* Activity
Pick out the lines below with "computer" and list them.

* Task input
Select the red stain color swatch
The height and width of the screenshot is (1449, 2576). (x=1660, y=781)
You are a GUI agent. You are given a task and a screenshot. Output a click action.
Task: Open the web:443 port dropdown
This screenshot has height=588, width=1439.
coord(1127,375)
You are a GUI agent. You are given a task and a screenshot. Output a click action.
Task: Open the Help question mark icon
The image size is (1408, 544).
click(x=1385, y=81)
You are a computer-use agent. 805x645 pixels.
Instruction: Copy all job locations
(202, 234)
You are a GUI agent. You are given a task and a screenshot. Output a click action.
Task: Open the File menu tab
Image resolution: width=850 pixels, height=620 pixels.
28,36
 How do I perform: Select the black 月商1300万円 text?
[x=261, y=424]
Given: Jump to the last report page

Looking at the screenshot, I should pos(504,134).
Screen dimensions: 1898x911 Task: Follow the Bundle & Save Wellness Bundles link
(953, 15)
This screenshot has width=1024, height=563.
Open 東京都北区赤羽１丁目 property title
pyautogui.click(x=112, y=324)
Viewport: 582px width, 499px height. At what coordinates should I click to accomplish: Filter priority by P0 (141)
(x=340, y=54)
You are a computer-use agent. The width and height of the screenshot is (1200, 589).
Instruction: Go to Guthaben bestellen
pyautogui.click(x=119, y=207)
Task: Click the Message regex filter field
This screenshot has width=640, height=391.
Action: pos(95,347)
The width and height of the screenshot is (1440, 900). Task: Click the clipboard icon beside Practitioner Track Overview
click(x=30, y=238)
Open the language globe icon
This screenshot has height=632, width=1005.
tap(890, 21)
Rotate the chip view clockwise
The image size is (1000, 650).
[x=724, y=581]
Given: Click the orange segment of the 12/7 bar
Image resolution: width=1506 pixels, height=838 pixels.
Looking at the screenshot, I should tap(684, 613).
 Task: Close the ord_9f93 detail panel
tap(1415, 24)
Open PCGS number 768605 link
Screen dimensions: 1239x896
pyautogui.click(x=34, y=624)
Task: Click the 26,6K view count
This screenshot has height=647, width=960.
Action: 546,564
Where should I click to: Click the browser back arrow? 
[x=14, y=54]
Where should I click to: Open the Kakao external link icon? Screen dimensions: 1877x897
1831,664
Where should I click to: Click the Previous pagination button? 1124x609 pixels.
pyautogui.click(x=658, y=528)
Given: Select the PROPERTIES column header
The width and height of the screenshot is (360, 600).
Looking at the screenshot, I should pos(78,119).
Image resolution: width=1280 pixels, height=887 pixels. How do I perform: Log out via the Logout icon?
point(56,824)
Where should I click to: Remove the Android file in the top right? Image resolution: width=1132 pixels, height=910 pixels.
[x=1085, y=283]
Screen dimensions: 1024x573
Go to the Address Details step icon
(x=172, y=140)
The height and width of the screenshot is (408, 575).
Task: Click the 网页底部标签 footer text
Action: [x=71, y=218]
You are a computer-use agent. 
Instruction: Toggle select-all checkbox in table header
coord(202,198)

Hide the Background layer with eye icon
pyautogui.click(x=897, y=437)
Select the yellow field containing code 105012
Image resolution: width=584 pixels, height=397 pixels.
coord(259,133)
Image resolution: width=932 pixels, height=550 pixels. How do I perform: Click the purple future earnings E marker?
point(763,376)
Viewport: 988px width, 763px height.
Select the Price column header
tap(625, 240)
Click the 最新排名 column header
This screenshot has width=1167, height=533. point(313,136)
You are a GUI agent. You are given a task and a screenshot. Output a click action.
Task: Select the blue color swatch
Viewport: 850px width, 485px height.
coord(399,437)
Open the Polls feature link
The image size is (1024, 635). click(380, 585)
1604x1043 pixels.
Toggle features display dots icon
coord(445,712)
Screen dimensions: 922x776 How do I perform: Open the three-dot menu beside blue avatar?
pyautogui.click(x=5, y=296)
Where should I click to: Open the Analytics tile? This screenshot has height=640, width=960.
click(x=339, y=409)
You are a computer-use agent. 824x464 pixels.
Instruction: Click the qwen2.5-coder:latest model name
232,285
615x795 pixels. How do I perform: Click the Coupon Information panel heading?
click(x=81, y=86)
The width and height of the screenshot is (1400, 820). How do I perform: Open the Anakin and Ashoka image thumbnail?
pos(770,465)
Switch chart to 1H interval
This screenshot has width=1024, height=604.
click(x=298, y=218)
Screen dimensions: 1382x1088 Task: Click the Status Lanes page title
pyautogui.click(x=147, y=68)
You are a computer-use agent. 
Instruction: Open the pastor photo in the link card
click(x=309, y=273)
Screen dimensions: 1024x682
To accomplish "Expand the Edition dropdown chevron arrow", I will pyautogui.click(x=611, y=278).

* Exercise result
You are a computer-use agent. 805x645 pixels.
You are a computer-use agent. The width and height of the screenshot is (1200, 589).
You are a computer-use agent. 
You are a computer-use agent. 824x464 pixels.
You are a computer-use agent. 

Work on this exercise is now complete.